Mark Price was asked to provide a Heritage Statement for The Trafalgar Studio in London.
The Trafalgar Studio originally opened as the Whitehall Theatre in 1930. It is a Grade II Listed Building, within the Trafalgar Square Conservation Area in the City of Westminster.
The theatre was designed by Edward Albert Stone with an Art Deco interior by French decorators, Marc-Henri Levy and Gaston Laverdet, who were prolific theatre and cinema designers, having conceived the Piccadilly Theatre’s interior in 1928 and the Duchess in 1929. The promoters were the Whitehall Theatre Ltd and Walter C Hackett, an American-British playwright, was the original licensee. The theatre opened with a play called ‘The way to treat a woman’ by Walter Hackett, staring his wife, actress Marion Lorne.
By 2004 and the theatre had been split into two studio spaces to accommodate the theatrical needs of the Young Vic and similar companies. However by 2019 there were purpose built venues that better suited the need. The conversion of the theatre back to its original form would create a single 630-seat auditorium, which will enable the theatre to attract a broader range of shows with anticipated longer runs.
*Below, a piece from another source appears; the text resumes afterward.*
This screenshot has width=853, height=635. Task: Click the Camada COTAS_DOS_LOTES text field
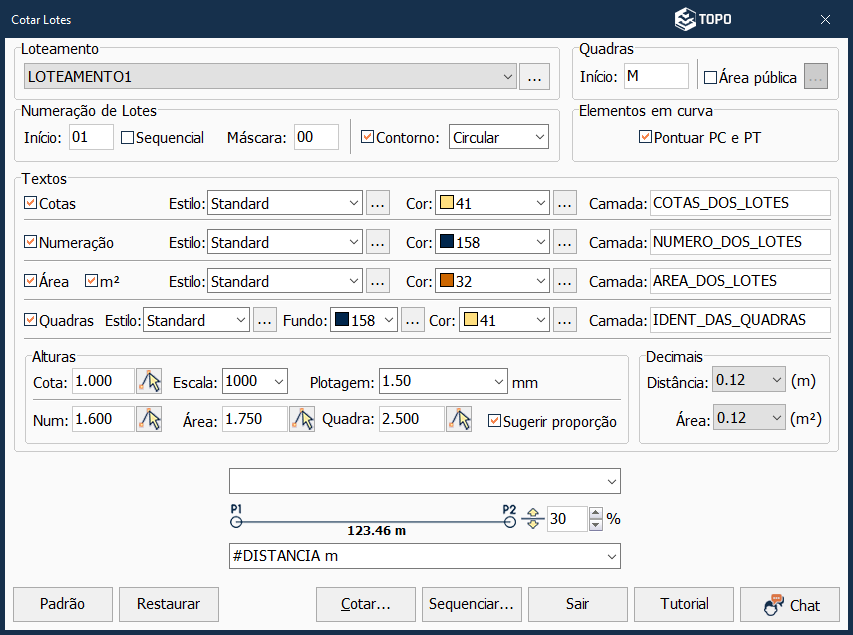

A Heritage Statement with a was required to support a major refurbishment scheme which aimed to reverse many of the 2004 alterations, converting the theatre back to its original format as well as upgrading and restoring other areas of the building.
Mark Price was able to provide a comprehensive Statement of Significance not only supporting the renovation, but justifying new interventions within the auditorium, making the theatre fit-for-purpose. He was also able to source original plans and photographs to assist with the restoration and an understanding of the original design and finishes.
The theatre is currently under restoration.